June 28th, 2011
As in the United States, Canada and other countries, Indigenous people are dramatically overrepresented in the rates of incarceration. This no doubt has a lot to do with issues of poverty, disenfranchisement, and social issues arising from centuries of active and official repression.
Australia is suffering these same issue and a recent federal parliamentary committee report described the incarceration rates for young Indigenous people in that country as “shameful” and as a “national crisis.” Aboriginal youth are 28 times more likely to be detained than non-Indigenous youth.
This is not really news in Australia. Twenty years ago the Royal Commission into Aboriginal Deaths In Custody studied similar issues.
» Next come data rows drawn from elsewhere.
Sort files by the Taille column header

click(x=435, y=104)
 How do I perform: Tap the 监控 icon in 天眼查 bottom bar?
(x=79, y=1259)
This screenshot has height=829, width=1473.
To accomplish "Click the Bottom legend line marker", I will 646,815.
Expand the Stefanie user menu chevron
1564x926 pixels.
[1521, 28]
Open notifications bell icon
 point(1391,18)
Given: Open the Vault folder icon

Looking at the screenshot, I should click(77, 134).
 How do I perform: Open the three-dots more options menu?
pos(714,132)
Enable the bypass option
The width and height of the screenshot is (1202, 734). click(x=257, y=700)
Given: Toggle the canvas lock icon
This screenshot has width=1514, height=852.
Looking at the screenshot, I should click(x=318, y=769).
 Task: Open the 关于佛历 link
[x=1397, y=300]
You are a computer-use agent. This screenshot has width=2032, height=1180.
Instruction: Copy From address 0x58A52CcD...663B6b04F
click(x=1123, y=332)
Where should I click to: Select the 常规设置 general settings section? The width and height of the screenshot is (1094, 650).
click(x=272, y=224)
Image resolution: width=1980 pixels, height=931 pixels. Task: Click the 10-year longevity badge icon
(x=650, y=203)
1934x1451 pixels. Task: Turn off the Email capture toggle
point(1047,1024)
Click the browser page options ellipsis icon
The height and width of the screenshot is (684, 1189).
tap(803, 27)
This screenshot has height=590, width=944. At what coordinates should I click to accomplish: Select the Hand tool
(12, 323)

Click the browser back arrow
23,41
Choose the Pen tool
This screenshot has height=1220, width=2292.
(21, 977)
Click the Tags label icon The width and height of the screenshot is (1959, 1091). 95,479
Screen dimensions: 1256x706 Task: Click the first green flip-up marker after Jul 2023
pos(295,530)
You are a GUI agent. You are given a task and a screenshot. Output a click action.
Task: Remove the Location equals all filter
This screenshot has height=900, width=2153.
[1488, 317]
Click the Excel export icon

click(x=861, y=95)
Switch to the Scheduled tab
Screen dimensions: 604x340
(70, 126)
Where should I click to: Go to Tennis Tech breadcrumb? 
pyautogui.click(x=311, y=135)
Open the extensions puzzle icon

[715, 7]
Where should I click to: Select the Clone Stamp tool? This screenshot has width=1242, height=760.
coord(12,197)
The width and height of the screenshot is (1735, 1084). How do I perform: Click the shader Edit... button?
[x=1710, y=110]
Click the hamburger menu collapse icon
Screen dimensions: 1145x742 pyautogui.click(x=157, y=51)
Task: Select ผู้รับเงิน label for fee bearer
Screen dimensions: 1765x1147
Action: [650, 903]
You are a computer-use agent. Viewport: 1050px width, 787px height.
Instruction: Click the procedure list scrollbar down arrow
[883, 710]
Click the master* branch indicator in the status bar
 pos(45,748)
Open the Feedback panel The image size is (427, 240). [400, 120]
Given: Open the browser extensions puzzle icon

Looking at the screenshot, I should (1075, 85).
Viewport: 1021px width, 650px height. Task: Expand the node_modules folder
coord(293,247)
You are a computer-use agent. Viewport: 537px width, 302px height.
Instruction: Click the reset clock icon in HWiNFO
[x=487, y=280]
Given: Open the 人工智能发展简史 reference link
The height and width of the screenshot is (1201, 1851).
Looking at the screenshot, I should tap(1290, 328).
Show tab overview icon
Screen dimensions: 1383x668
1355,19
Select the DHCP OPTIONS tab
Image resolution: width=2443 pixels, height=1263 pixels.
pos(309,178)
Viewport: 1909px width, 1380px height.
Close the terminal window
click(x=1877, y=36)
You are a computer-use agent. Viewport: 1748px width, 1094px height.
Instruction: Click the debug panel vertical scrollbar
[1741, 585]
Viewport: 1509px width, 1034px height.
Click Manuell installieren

The committee made 40 wide-ranging recommendations including: better police training, incentives for school attendance and the introduction of mentoring programs.
The report says all pre-schoolers and incarcerated youth should have hearing tests, as it found 40 per cent of Indigenous people in urban areas and 70 per cent in rural Australia had a hearing loss, a disability that put them at high risk of contact with police.
The committee says the Government should include justice targets in its annual Closing The Gap statement alongside goals to improve life expectancy, health, education and employment.
The report also says the Government should set up a commission to examine how to increase Indigenous representation in Parliament, through quotas or specially dedicated seats, to give youth a voice.
The Aboriginal and Torres Strait Islander Affairs Social Justice Commissioner, Mick Gooda, says Australia must act now, before it loses another generation to the criminal justice system.